Yesterday USA Today ran a front-page story that seemed almost designed to give every conservative in America a Grand Klong, a fanciful medical condition that has been described as a great onrush of fecal matter to the heart. Not because it was surprising but because it wasn't. The headline: "Federal Aid Programs Expand at Record Rate." The text:
A USA Today analysis of 25 major government programs found that enrollment increased an average of 17% in the programs from 2000 to 2005. The nation's population grew 5% during that time. It was the largest five year expansion of the federal safety net since the Great Society created programs such as Medicare and Medicaid in the 1960's. Spending on these social programs was $1.3 trillion in 2005, up an inflation-adjusted 22% since 2000 and accounting for more than half of federal spending.
Enrollment growth was responsible for most of the spending increase, with higher benefits accounting for the rest. The paper quoted a liberal think tanker saying the increase in the number of people on programs is due to a rise in the poverty rate. It quoted a conservative congressman countering that entitlement programs should not be growing when unemployment is near record lows. Arguments about the report and its numbers will ensue.
Back to Mr. Bush in 2000. I believe it is fair to say most Republicans did not think George W. Bush was motivated to run for the presidency for the primary reason of cutting or controlling spending. But it is also fair to say that they did not think he was Lyndon B. Johnson. And that's what he's turned into.

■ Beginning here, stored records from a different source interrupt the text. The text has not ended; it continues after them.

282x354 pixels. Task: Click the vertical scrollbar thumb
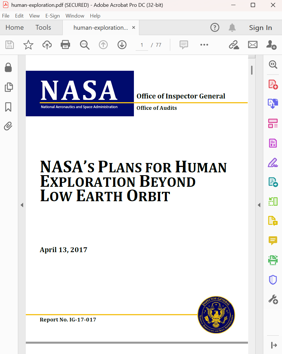[x=252, y=70]
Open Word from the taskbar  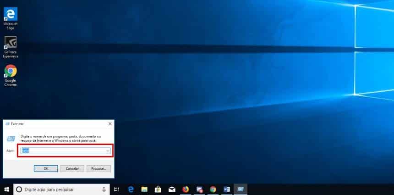226,189
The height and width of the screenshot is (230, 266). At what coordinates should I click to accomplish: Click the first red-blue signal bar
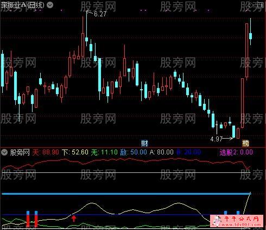(28, 219)
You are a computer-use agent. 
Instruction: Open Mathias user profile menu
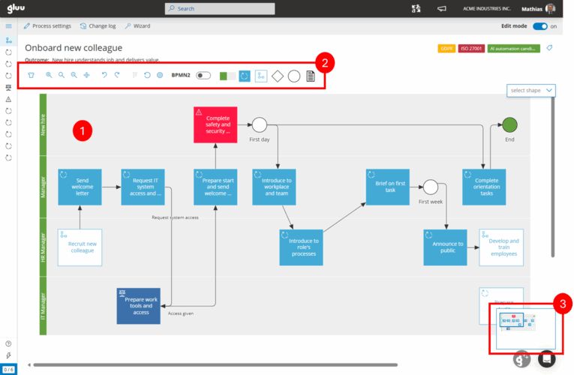tap(551, 8)
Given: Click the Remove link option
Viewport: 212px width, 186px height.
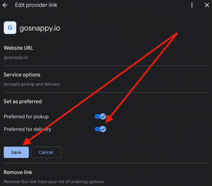Looking at the screenshot, I should (x=18, y=172).
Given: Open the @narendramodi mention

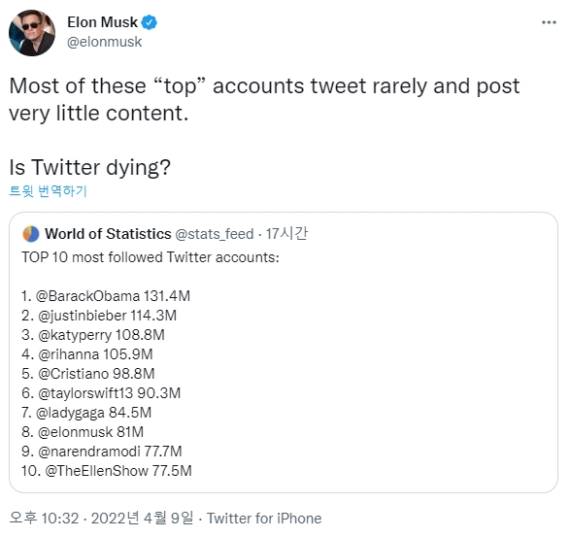Looking at the screenshot, I should pos(89,452).
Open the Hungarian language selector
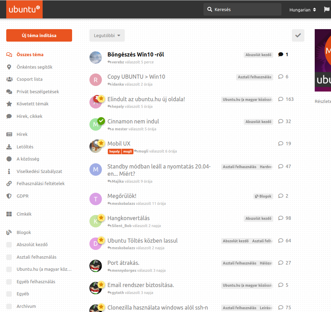This screenshot has height=312, width=331. pos(303,10)
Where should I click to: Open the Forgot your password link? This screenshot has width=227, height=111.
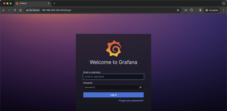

How did this happen? In the years after 9/11 I looked at Mr. Bush's big budgets, and his expansion of entitlements, and assumed he was sacrificing fiscal prudence--interesting that that's the word people used to spoof his father--in order to build and maintain, however tenuously, a feeling of national unity. I assumed he wanted to lessen bipartisan tensions when America was wading into the new world of modern terrorism. I thought: This may be right and it may be wrong, but I understand it. And certainly I thought Bush was better on spending than a Democrat, with all the pressures on him to spend, would be.
A John Kerry would spend as much and raise taxes too. But could a President Kerry spend more than President Bush? How?

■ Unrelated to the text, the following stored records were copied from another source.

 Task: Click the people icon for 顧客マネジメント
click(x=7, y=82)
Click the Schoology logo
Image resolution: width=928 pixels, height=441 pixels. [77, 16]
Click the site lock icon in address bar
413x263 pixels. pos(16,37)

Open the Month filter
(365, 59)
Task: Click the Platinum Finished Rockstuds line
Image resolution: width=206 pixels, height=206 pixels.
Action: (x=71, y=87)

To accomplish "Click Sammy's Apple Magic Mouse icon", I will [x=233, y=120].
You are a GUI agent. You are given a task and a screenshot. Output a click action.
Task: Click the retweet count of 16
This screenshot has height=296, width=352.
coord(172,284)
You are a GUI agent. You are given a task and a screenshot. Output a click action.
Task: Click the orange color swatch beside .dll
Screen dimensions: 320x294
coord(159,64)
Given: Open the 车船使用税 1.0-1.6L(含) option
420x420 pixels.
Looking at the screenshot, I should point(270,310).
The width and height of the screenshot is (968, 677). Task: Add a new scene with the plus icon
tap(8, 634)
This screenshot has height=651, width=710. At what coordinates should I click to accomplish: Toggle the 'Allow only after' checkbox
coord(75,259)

In any case, what bipartisan spirit there was post-9/11 has broken down, Mr. Bush will never have to run again, and he is in a position to come forward and make the case, even if only rhetorically, to slow and cut spending. He has not. And there's no sign he will.

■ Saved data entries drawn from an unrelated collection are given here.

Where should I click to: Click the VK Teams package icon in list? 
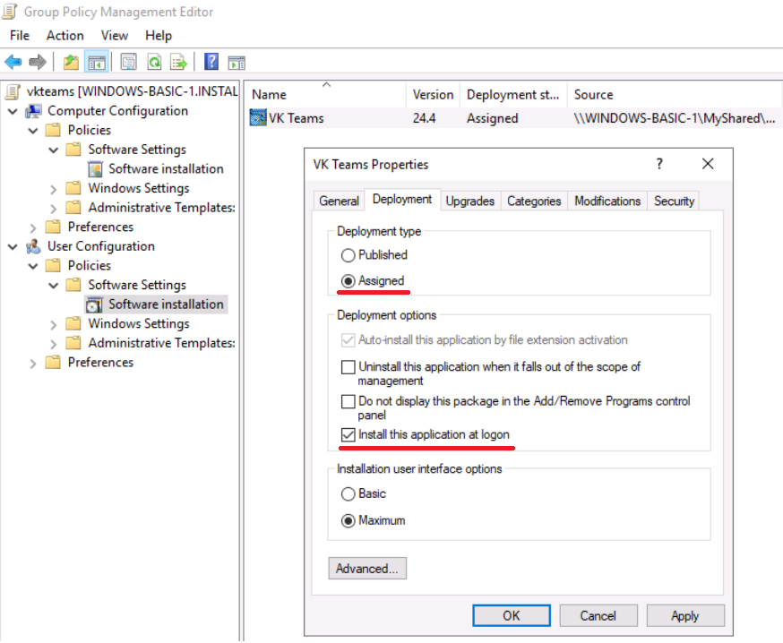[x=258, y=118]
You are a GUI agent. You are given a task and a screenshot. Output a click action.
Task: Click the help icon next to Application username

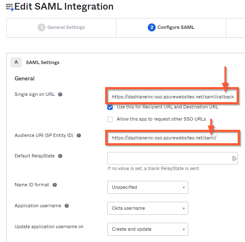click(67, 206)

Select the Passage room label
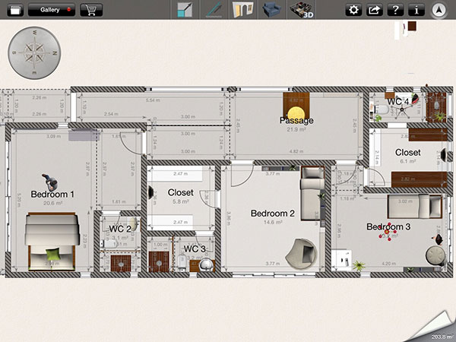click(x=296, y=120)
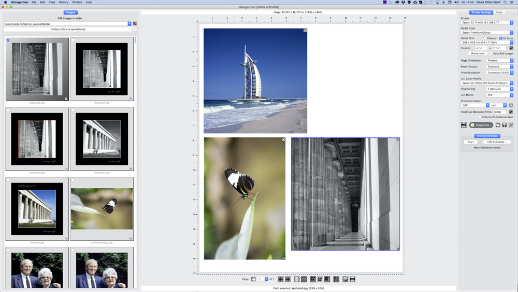Screen dimensions: 518x292
Task: Click the print preview eye icon
Action: [346, 279]
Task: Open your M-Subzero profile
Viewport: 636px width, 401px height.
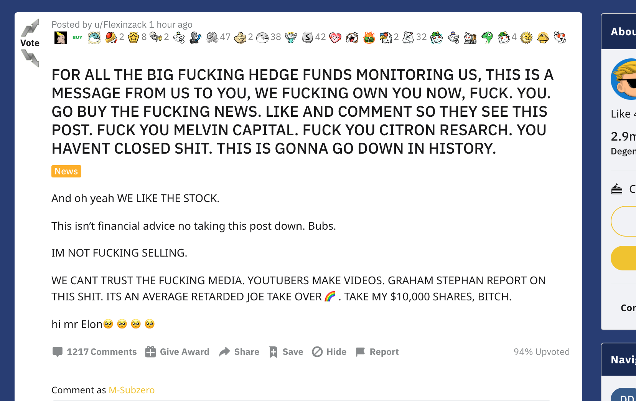Action: tap(132, 390)
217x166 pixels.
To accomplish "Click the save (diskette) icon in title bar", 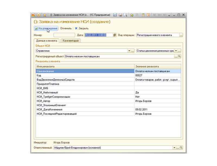I will (x=115, y=15).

Which leaves me where I was nine months ago, in the meeting with conservatives, rubbing my brow in confusion.
The president likes to speak of his philosophy when it comes to foreign affairs. But what about domestic affairs? I think he has a real responsibility to speak here about his thinking, about what he's doing and why.
Mr. President:
Did you ever hold conservative notions and assumptions on the issue of spending? If so, did you abandon them after the trauma of 9/11? For what reasons, exactly? Did you intend to revert to conservative thinking on spending at some point? Do you still?
Were you always a liberal on spending? Were you, or are you, frankly baffled that conservatives assumed you were a conservative on spending? Did you feel they misunderstood you? Did you allow or encourage them to misunderstand you?
What are the implications for our country if spending levels continue to grow at their current pace?
What are the implications for the Republican party if it continues to cede one of the pillars on which it stood?
Did compassionate conservatism always mean big spending?